> _Exercise A_
From the passage on Kate Spade's AI Gift Concierge, list the things the concierge asks users about before it suggests products.
> _Exercise B_
Pick up the passage on Kate Spade's AI Gift Concierge after its final sentence and write a further paragraph.

> _Extracted text_

|---|

Kate Spade’s AI Gift Concierge and the Rise of Conversational Commerce
Kate Spade is among the first brands to adopt Amazon’s Agentic Shopping Assistant, launching an AI Gift Concierge aimed at stress-free gift buying. Powered by Anthropic’s Haiku 4.5 model and informed by questions people ask Alexa for Shopping, the concierge chats with users in natural language, asking about the occasion, style preferences, and hints about the recipient before suggesting products. Amazon notes that 53% of shoppers report stress when buying gifts, so this focused assistant helps narrow choices quickly. Tapestry’s chief data and analytics officer, Fabio Luzzi, describes it as “a conversational AI experience that helps customers find the right gift” built by listening to what consumers said they needed. This is a clear example of conversational commerce: instead of browsing dozens of pages, shoppers rely on an agentic AI to curate options and refine them through back-and-forth dialogue.

|---|

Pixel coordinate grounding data
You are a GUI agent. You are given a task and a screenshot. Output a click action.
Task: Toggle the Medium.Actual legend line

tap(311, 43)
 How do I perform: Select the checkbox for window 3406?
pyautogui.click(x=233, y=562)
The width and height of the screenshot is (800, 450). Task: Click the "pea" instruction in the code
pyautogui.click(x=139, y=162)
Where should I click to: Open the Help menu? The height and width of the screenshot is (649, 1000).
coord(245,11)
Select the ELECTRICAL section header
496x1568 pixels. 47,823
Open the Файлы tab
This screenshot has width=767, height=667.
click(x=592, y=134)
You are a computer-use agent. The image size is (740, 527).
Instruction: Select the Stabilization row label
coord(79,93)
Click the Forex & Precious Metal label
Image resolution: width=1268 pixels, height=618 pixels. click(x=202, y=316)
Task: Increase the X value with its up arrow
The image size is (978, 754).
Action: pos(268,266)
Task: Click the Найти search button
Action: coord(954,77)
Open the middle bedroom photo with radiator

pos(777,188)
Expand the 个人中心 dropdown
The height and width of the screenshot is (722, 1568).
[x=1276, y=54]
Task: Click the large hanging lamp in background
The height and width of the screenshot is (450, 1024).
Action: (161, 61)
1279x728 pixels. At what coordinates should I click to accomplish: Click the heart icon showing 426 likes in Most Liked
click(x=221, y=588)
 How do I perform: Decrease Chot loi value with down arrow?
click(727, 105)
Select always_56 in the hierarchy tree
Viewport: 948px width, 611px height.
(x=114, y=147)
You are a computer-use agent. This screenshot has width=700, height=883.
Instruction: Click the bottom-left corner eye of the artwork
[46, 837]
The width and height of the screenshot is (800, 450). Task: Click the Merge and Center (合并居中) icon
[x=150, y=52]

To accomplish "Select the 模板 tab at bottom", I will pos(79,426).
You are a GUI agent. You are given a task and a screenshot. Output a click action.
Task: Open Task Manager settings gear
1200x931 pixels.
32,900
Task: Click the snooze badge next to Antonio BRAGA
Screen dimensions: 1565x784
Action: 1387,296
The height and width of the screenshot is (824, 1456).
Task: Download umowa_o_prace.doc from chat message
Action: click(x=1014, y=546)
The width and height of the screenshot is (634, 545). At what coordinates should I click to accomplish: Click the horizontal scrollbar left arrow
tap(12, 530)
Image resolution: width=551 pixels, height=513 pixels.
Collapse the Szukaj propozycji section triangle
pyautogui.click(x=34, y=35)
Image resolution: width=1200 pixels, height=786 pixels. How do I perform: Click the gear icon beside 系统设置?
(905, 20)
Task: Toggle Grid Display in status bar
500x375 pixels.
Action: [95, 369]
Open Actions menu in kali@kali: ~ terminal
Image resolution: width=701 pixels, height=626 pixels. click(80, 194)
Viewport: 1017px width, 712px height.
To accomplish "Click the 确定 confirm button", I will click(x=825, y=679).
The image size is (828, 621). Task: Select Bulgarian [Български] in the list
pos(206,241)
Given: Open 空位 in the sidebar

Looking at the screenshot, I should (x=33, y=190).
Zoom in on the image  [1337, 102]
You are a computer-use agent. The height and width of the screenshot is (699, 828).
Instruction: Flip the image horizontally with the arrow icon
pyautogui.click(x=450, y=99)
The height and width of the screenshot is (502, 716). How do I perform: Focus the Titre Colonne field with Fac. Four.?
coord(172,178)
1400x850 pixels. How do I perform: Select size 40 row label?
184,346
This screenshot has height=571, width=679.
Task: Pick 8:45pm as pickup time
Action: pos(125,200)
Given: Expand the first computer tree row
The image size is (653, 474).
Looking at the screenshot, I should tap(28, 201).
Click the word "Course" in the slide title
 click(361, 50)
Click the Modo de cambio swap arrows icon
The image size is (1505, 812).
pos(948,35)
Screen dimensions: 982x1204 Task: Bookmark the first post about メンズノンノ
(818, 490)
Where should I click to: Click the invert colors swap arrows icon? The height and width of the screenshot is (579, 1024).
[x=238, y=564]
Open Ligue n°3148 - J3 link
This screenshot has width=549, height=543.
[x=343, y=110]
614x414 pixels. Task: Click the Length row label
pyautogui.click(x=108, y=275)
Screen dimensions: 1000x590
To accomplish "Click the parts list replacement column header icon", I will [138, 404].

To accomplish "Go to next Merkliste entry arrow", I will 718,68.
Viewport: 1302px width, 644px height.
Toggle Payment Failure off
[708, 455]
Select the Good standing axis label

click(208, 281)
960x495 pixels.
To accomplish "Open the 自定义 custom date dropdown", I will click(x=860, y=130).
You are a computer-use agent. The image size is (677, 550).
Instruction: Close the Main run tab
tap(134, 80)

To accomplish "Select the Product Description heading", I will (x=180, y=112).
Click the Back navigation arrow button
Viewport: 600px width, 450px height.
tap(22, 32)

|---|

> _Response area A_
- The occasion
- Style preferences
- Hints about the recipient

> _Response area B_
What Shoppers Should Expect Next from Agentic AI in Retail
For shoppers, these new AI shopping assistants signal a move from static catalogues to interactive journeys guided by agentic AI. Expect more sites where you describe your needs in plain language, upload a photo of your space or outfit, and receive curated, side-by-side suggestions. Virtual try-on shopping and “see it in my space” tools should become standard, making fit and style decisions less uncertain. Retailers will use conversational commerce to keep you engaged longer, answer follow-up questions, and surface add-ons that feel relevant rather than random. At the same time, behind-the-scenes agents, like those powered by Gemini Enterprise or AWS, will support the entire lifecycle—from discovery to post-purchase questions or returns. As these systems spread, shoppers gain speed and convenience, but they should also watch how their data is used, since better personalisation depends on deeper behavioural insight.